## Your instructions
Omit the pictures and extract only the lines from the line containing "This screenshot has width=718, height=1280." to the end of the material, each exactly as written.

## Given records
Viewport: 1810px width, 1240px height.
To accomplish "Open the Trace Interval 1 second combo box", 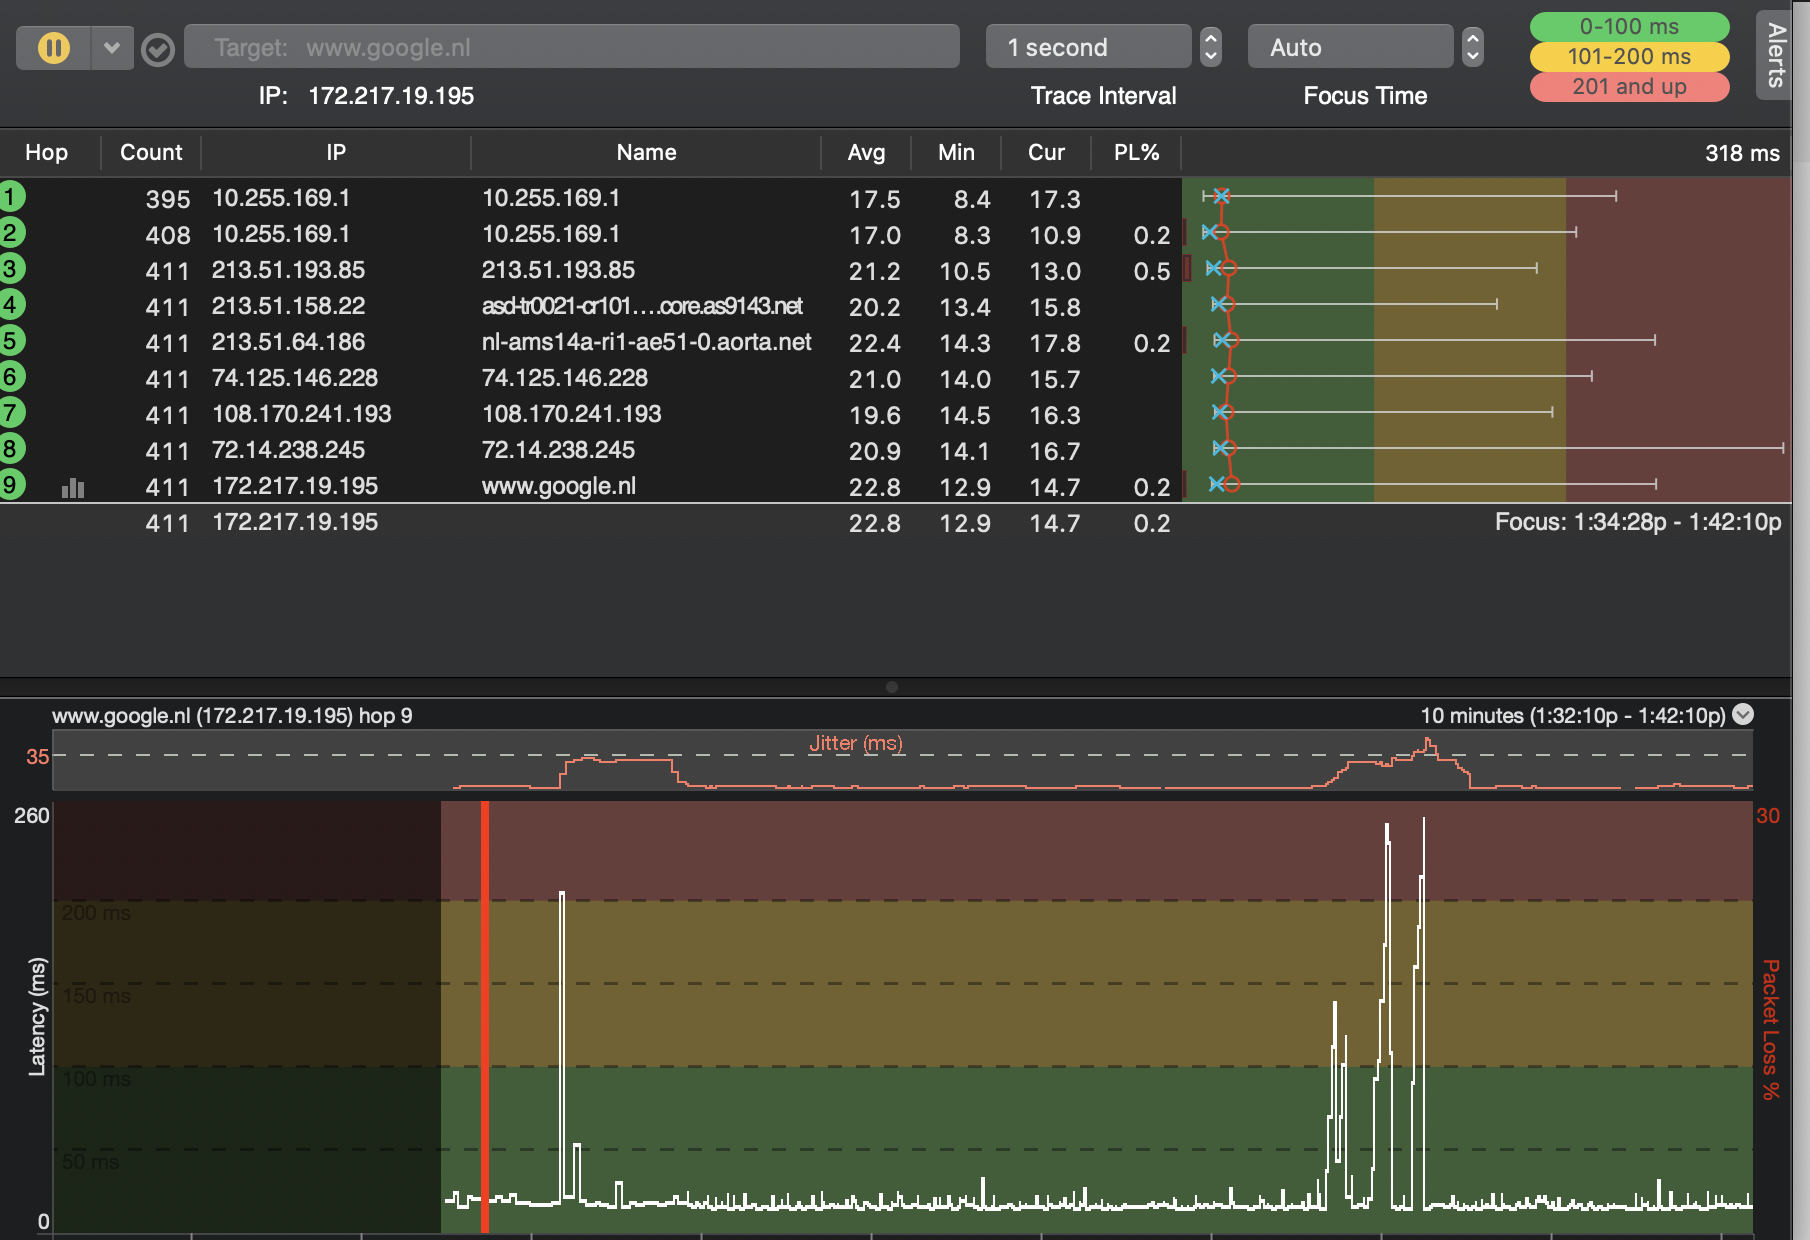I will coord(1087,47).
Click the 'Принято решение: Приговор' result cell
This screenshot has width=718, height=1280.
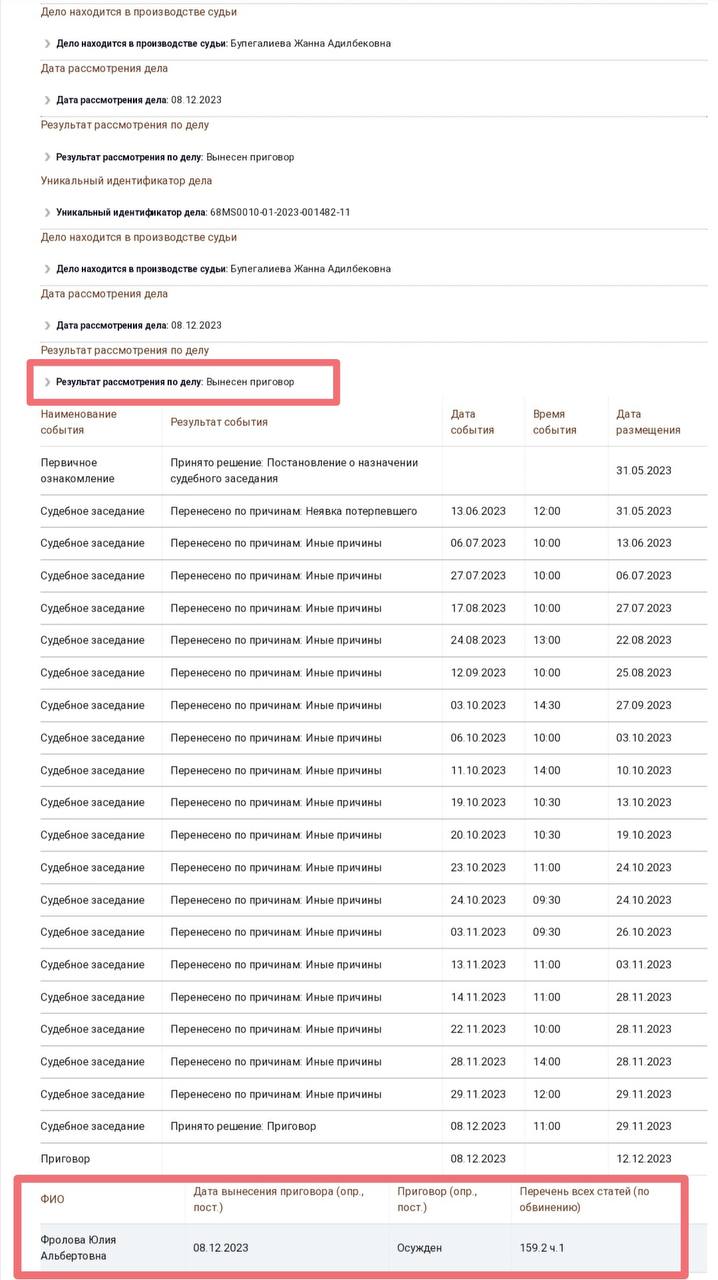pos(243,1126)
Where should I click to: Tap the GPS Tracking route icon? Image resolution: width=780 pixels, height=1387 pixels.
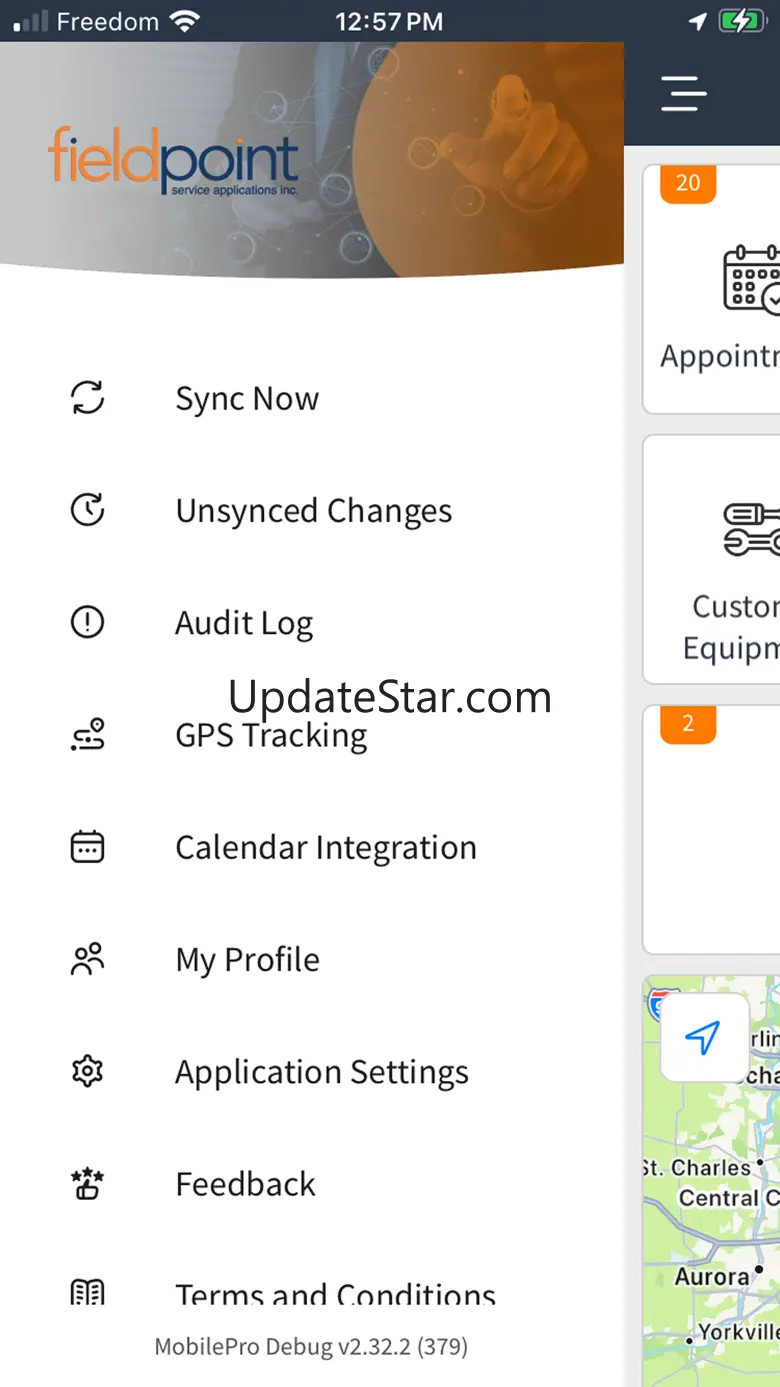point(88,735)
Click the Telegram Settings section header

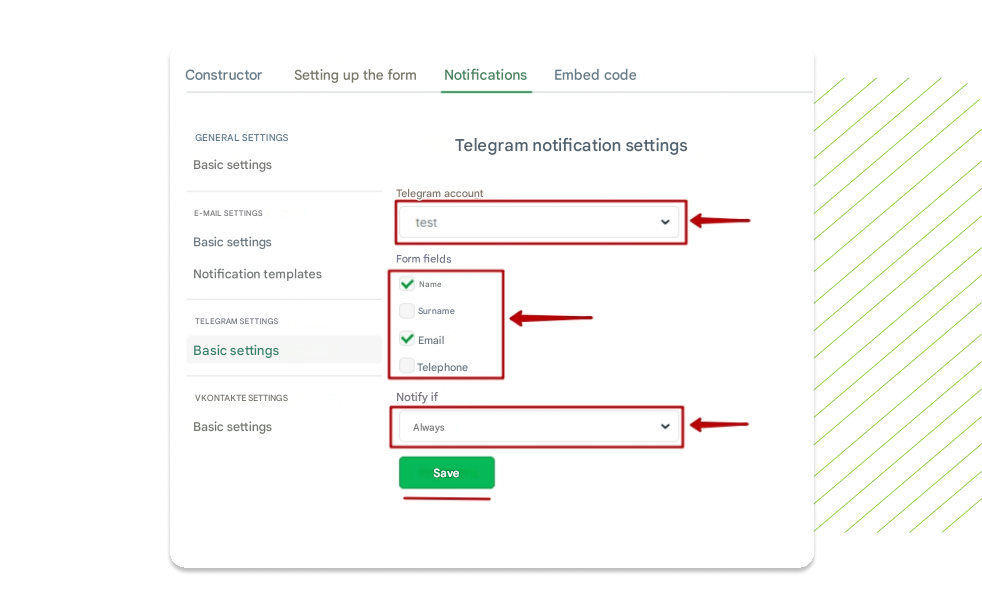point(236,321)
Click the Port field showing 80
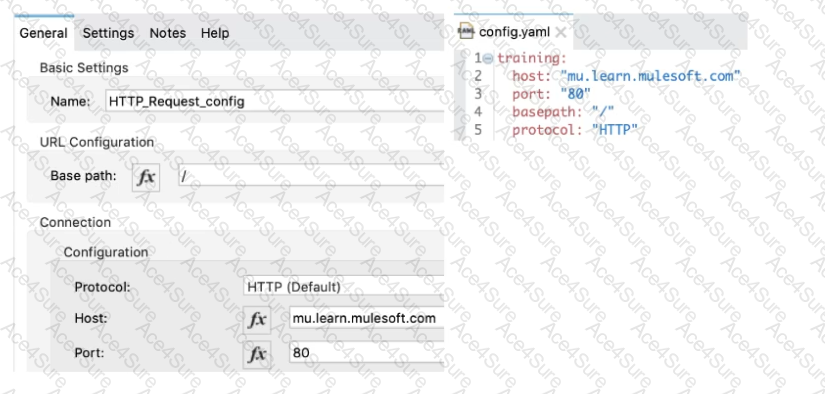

## Exercise answer
This screenshot has width=718, height=1280.
pos(243,1126)
Where should I click to: Tap the GPS Tracking route icon? Image resolution: width=780 pixels, height=1387 pixels.
point(88,735)
Click the Telegram Settings section header

point(236,321)
Click the Port field showing 80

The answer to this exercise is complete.